Fábio Cordeiro carrega nos pés uma história que começou muito antes das competições. Na infância e adolescência, vivia descalço e só calçava tênis para praticar esportes. Ainda assim, passou 14 anos correndo provas de rua com tênis, período em que acumulou 28 lesões, seguindo planilhas tradicionais de treinamento.
A virada aconteceu quando passou a pesquisar e estudar a corrida barefoot, natural e minimalista. Inspirado por atletas como Grilo, Teixeirinha e Petrônio, que ele via vencer provas correndo descalços, decidiu testar no próprio corpo o que aprendia. Desde então, soma 12 anos correndo descalço e garante nunca ter sofrido uma lesão nesse período. Para ele, é simples: é a própria cobaia dos seus experimentos.
Fábio define a corrida descalça como conexão, mas sem qualquer intenção de convencer outras pessoas.
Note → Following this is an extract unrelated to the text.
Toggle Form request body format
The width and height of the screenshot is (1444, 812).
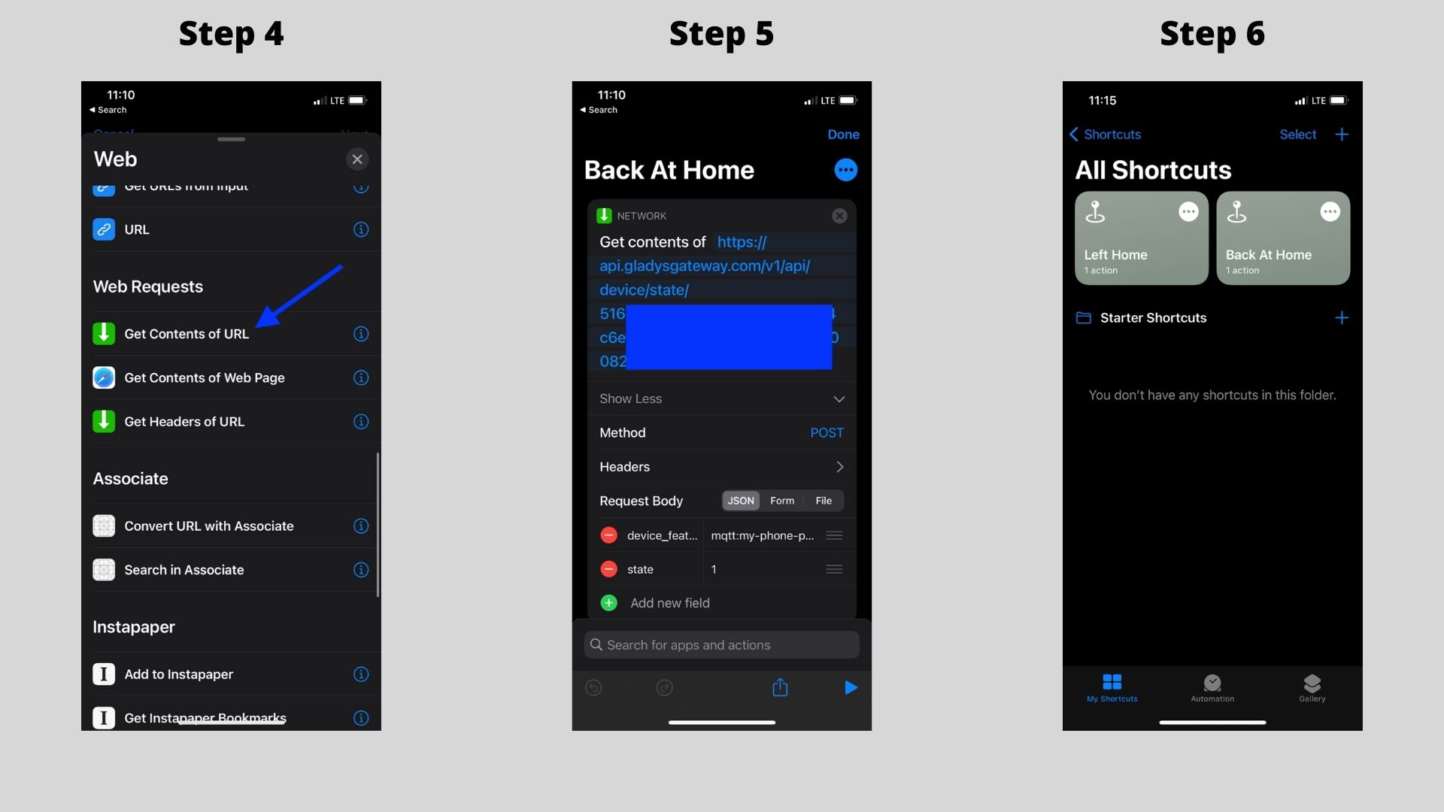coord(782,501)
Evita debates e reforça que cada corredor deve fazer suas próprias escolhas.
No dia 18 de julho, encara mais um grande desafio. Vai percorrer 100 km descalço, de Feira de Santana a Salvador. Não será novidade. Ele já completou essa distância seis vezes e está no quarto ano consecutivo correndo todos os dias. Atualmente, treina em dois períodos, alternando manhã, tarde e noite. Segundo ele, o treino mais difícil é correr após o almoço.
Apesar do feito extremo, relativiza. Afirma que ninguém precisa correr 100 km, que todas as distâncias têm valor e que cada prova tem sua história. Para ele, correr 100 km é apenas fazer dez corridas de 10 km no mesmo dia.